Em resposta escrita a perguntas da agência Bloomberg, Erdoğan destacou que a reinclusão da Türkiye no programa faz parte de um esforço mais amplo para reparar as relações entre Ancara e os Estados Unidos, que se deterioraram ao longo da última década, especialmente após a decisão turca de adquirir sistemas de defesa aérea de fabricação russa.
Segundo o presidente, a atual convergência política entre Ancara e Washington em áreas como defesa, energia e a condução de conflitos regionais tem contribuído para redefinir o papel da Türkiye dentro da OTAN, ao mesmo tempo em que exige um delicado equilíbrio econômico e estratégico nas relações com a Rússia.
Erdoğan afirmou que a exclusão da Türkiye do programa F-35 foi injusta e ressaltou que levou pessoalmente essa questão ao então presidente Donald Trump durante uma reunião realizada na Casa Branca, em setembro. A retirada da Türkiye do programa ocorreu como consequência direta da aquisição do sistema de defesa aérea S-400, fornecido pela Rússia, decisão que gerou forte reação por parte de Washington.

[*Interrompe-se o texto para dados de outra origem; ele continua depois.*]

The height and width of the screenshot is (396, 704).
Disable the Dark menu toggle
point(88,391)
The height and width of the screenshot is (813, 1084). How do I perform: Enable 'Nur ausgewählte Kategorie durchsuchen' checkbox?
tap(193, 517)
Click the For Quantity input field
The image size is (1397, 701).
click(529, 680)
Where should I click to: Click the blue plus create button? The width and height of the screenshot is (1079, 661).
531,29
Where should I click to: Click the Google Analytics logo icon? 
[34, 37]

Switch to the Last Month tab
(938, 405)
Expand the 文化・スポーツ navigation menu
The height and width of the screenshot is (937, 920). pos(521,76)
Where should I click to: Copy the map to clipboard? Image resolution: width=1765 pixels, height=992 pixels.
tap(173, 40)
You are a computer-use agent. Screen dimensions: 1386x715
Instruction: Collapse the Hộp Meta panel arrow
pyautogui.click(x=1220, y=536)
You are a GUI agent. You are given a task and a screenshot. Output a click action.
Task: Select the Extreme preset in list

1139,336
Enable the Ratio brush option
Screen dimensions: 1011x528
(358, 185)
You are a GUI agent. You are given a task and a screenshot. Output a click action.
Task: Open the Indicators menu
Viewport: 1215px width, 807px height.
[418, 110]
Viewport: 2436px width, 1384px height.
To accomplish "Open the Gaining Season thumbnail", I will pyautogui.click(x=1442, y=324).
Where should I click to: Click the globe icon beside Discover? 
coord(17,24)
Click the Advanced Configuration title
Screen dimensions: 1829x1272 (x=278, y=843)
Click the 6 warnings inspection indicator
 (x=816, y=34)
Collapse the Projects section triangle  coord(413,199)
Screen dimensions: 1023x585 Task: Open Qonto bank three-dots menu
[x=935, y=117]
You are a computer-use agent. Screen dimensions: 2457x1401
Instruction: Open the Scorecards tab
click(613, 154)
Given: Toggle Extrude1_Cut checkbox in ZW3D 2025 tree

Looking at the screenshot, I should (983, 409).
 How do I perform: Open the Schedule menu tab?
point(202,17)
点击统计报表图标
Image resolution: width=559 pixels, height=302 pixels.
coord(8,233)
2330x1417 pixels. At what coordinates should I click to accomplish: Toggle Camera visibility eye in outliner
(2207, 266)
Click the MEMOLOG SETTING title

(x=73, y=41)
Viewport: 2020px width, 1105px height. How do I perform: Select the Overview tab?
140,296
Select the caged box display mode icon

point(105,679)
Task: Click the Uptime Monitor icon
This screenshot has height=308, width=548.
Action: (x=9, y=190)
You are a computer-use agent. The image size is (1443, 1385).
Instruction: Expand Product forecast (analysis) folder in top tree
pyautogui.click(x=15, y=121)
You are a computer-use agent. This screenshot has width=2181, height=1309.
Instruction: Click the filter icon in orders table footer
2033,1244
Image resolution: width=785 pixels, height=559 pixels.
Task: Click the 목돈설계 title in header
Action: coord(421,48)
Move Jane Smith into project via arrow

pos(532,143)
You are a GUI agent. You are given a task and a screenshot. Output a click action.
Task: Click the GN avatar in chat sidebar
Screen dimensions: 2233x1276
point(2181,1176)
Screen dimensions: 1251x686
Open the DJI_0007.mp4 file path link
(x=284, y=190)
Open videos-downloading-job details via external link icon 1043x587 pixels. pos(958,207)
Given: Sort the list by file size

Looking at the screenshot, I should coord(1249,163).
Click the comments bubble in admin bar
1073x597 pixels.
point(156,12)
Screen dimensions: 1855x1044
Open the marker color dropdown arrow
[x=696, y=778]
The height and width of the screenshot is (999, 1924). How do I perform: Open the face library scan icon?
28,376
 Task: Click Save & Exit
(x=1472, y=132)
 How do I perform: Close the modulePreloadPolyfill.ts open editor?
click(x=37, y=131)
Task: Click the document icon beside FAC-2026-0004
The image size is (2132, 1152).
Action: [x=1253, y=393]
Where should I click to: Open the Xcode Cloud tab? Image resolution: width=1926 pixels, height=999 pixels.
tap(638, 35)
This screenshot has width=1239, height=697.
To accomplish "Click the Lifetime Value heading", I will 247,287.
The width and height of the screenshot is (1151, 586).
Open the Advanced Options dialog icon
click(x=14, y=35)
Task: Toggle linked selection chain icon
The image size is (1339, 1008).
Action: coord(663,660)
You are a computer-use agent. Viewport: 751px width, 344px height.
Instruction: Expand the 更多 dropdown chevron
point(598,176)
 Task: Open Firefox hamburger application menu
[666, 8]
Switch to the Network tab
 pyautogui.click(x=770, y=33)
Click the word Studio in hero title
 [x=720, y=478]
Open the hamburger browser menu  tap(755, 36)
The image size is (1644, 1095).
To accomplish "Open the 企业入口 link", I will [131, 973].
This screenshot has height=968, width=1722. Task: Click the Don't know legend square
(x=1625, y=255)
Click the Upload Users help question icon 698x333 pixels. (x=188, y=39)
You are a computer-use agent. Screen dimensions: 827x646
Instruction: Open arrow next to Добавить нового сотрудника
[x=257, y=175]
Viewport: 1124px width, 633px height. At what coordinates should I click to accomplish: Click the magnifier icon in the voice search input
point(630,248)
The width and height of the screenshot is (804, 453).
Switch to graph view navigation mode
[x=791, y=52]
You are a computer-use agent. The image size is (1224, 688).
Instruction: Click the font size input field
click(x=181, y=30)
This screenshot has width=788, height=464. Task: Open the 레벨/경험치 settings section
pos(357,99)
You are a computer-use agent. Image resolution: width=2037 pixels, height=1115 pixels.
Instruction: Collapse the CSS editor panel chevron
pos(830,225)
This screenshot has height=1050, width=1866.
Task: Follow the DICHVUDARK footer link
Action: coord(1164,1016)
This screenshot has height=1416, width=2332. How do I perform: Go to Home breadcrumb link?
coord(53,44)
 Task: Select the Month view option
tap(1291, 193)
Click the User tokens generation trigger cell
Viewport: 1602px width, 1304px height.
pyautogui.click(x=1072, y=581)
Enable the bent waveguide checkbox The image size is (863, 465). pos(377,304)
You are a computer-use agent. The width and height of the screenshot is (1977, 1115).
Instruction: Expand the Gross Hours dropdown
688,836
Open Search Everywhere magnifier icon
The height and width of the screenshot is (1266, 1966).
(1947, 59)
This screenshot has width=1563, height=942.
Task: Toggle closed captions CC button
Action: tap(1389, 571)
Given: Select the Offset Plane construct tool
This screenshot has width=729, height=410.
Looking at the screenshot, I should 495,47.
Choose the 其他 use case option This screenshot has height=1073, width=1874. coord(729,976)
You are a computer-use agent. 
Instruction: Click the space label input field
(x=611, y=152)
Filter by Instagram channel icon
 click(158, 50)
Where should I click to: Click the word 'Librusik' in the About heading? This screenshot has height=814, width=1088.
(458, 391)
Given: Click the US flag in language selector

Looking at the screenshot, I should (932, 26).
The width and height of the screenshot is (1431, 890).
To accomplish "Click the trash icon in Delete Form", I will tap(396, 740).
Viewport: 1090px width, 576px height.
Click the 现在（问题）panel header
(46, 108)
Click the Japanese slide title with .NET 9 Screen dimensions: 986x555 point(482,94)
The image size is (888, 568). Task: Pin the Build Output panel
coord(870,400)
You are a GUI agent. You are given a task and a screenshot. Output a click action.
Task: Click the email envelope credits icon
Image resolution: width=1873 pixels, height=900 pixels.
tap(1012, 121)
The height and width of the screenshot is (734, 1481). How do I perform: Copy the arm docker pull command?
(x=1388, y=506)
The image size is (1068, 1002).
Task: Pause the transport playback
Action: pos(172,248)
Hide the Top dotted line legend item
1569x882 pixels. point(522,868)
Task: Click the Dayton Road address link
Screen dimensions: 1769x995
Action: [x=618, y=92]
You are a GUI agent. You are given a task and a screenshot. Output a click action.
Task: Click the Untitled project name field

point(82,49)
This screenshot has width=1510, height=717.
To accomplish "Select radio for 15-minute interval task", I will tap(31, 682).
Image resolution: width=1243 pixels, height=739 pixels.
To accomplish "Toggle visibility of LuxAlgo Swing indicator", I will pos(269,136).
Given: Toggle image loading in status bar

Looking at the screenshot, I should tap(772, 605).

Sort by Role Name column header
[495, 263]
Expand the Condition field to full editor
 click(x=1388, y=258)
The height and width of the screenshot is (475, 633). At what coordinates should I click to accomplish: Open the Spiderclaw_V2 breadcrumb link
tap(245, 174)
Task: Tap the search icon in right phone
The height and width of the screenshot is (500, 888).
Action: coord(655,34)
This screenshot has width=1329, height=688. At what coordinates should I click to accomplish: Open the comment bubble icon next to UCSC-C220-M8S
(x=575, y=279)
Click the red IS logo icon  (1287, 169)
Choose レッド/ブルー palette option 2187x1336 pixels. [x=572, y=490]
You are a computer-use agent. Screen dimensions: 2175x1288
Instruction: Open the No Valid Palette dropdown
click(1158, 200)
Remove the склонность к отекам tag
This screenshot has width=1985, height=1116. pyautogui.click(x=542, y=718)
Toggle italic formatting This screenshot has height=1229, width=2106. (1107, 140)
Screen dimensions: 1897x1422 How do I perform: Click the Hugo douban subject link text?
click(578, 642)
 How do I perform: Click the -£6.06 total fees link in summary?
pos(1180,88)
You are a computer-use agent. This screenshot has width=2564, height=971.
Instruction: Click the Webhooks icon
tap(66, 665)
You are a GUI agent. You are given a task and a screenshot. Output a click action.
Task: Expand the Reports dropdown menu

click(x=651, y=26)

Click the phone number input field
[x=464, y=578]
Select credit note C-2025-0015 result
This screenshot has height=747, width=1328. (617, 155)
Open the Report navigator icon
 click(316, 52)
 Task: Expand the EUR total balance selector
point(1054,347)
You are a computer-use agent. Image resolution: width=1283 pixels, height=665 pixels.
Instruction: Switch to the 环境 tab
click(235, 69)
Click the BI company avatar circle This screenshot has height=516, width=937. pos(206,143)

De acordo com Erdoğan, o retorno de Trump ao cargo abriu uma nova oportunidade para reconstruir as relações entre a Türkiye e os Estados Unidos sobre bases mais razoáveis e construtivas. O presidente enfatizou que a entrega das aeronaves F-35 já pagas pela Türkiye, bem como a reinclusão do país no programa, são medidas importantes e necessárias tanto para a melhoria das relações bilaterais quanto para o reforço das capacidades defensivas da OTAN.
Paralelamente ao debate em torno do F-35, a Türkiye também mantém negociações com os Estados Unidos para a aquisição de caças F-16 Block 70. Embora as discussões sobre valores ainda estejam em andamento, Erdoğan afirmou esperar que os termos do acordo reflitam o espírito de cooperação da aliança atlântica, citando como referência a experiência turca no processo de aquisição de aeronaves Eurofighter.
A Türkiye foi formalmente excluída do programa F-35 em 2019, após a confirmação da compra do sistema S-400. Na ocasião, os Estados Unidos justificaram a decisão com o argumento de que a operação de um sistema de origem russa poderia comprometer a segurança do F-35, permitindo a coleta de dados sensíveis sobre as capacidades avançadas da aeronave. A Casa Branca afirmou à época que o F-35 não poderia coexistir com uma plataforma de inteligência russa capaz de explorar suas características tecnológicas.
Desde então, a questão permanece como um dos principais pontos de tensão nas relações entre Ancara e Washington, ao mesmo tempo em que a Türkiye busca preservar sua autonomia estratégica e manter seu papel como um dos pilares da OTAN na região.